Input material Start Marker

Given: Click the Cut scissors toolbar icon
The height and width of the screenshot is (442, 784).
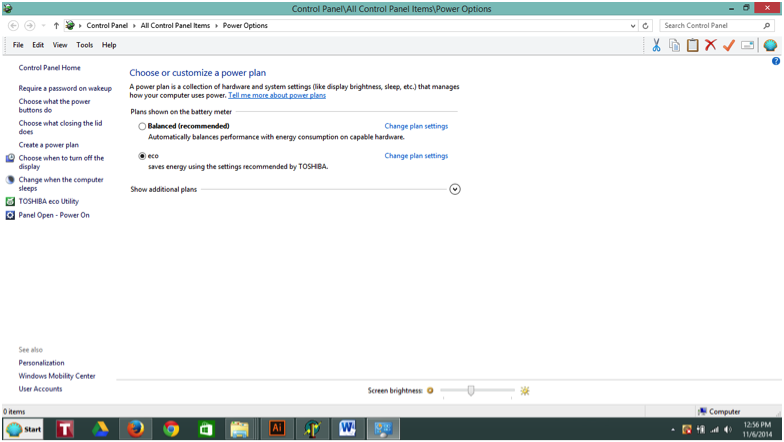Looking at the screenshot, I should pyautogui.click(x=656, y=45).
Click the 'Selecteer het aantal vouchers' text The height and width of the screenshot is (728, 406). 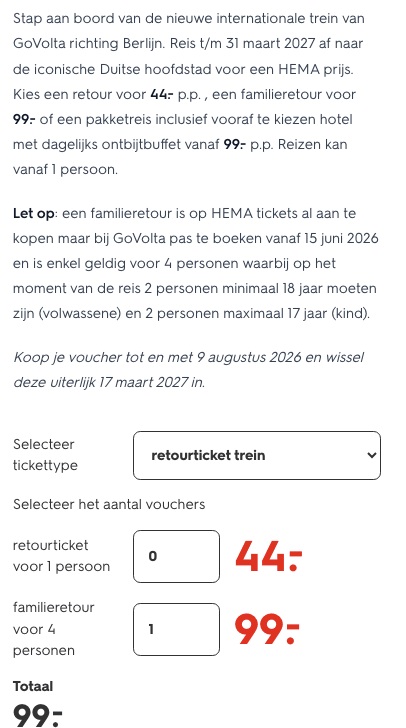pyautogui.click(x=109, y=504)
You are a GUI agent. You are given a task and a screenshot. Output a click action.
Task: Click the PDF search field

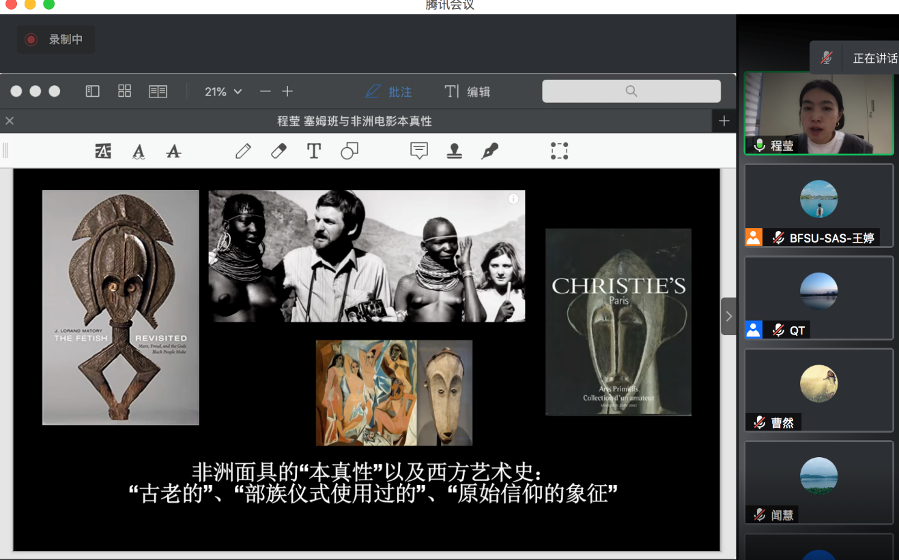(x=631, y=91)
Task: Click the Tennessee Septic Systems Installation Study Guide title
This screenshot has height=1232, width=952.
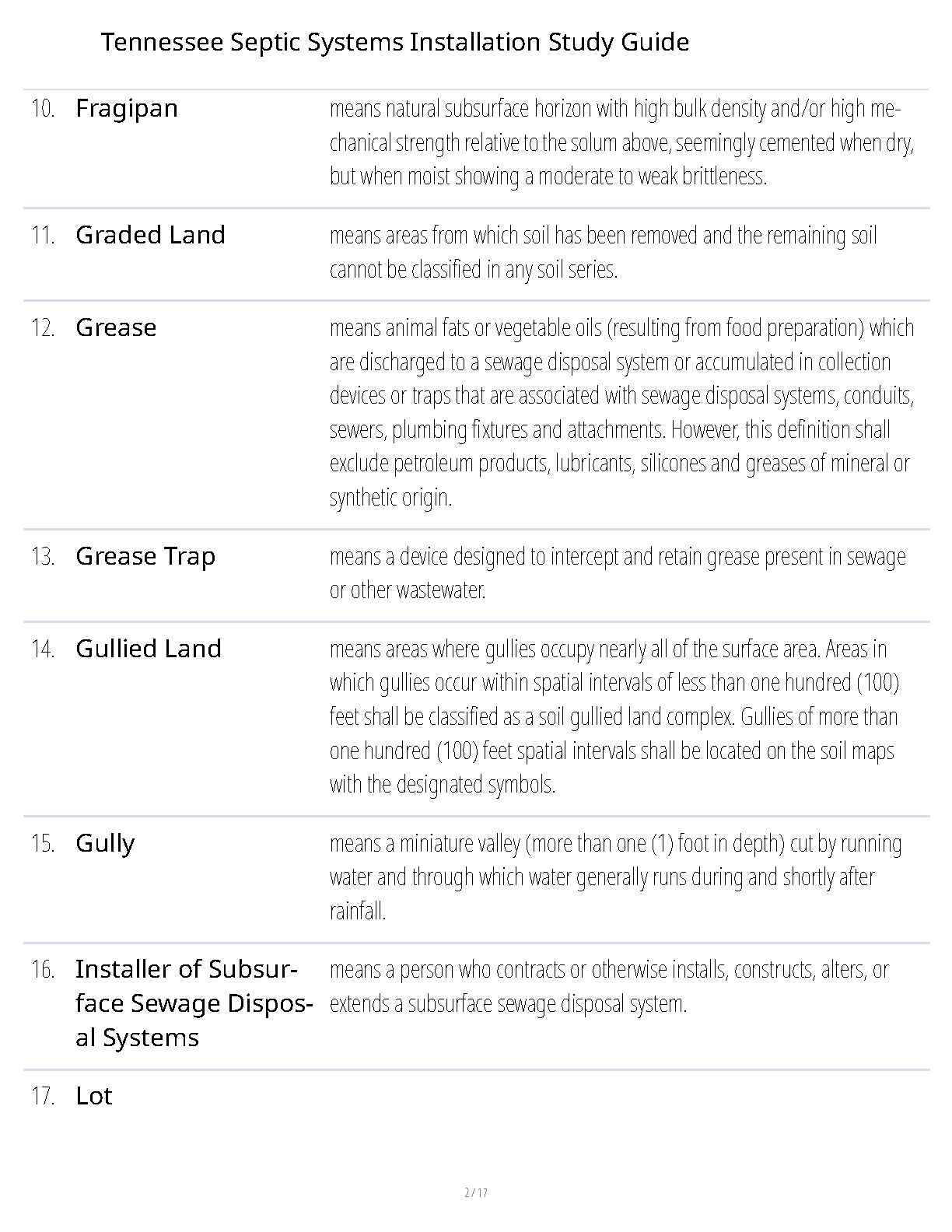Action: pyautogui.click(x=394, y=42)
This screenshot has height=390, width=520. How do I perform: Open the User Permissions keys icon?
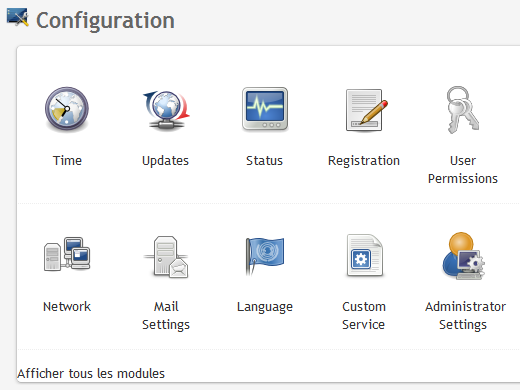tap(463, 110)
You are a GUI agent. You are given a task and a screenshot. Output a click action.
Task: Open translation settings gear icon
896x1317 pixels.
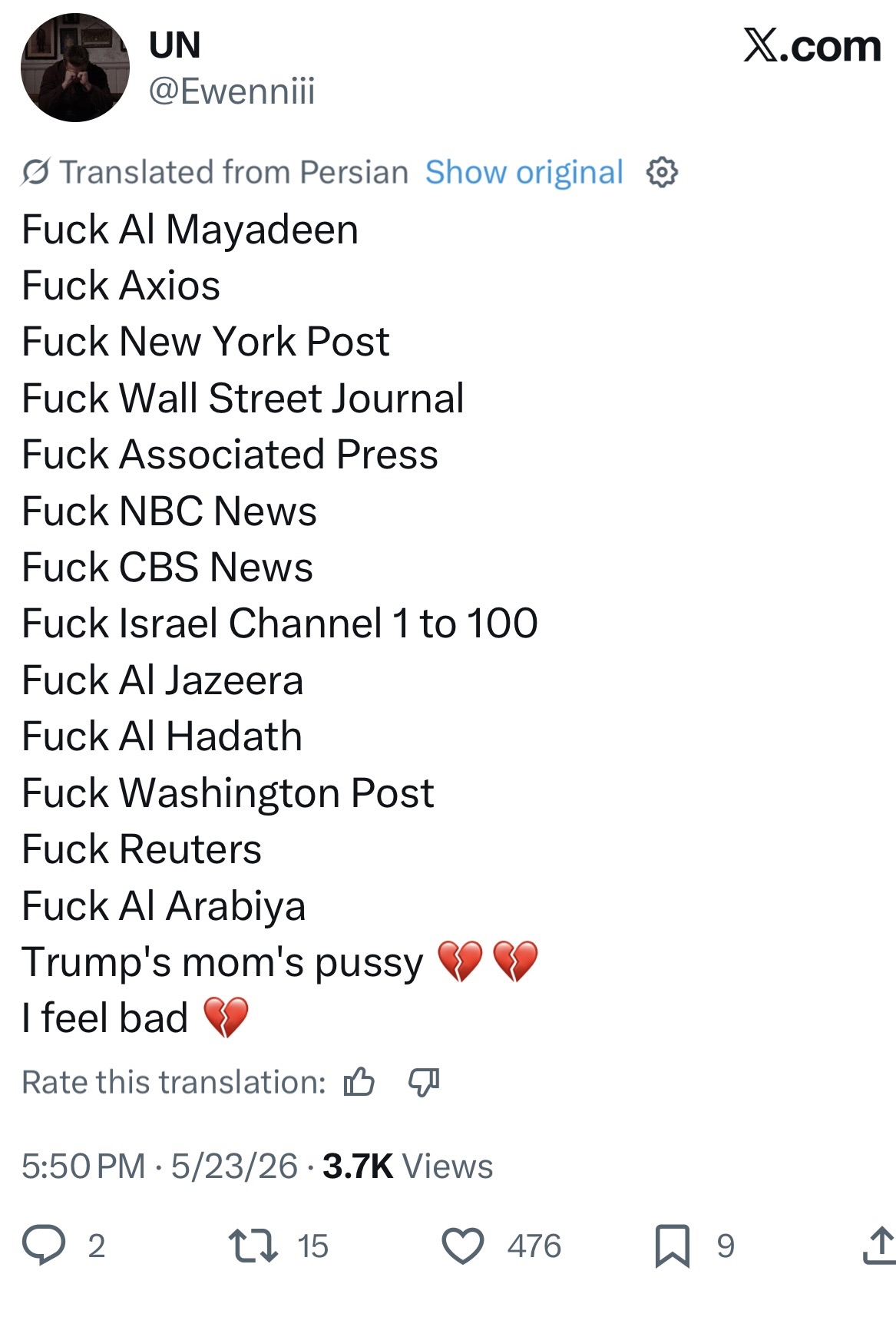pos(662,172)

Input material End Marker

# What you have to do:
From the line containing "This screenshot has height=1232, width=952." to the last line of the entries, output every line exactly as written, but leave out the pictures.

# Task result:
This screenshot has height=1232, width=952.
Action: pyautogui.click(x=394, y=42)
This screenshot has height=390, width=520. How do I perform: Open the User Permissions keys icon?
tap(463, 110)
You are a GUI agent. You are given a task and a screenshot. Output a click action.
Task: Open translation settings gear icon
896x1317 pixels.
pos(662,172)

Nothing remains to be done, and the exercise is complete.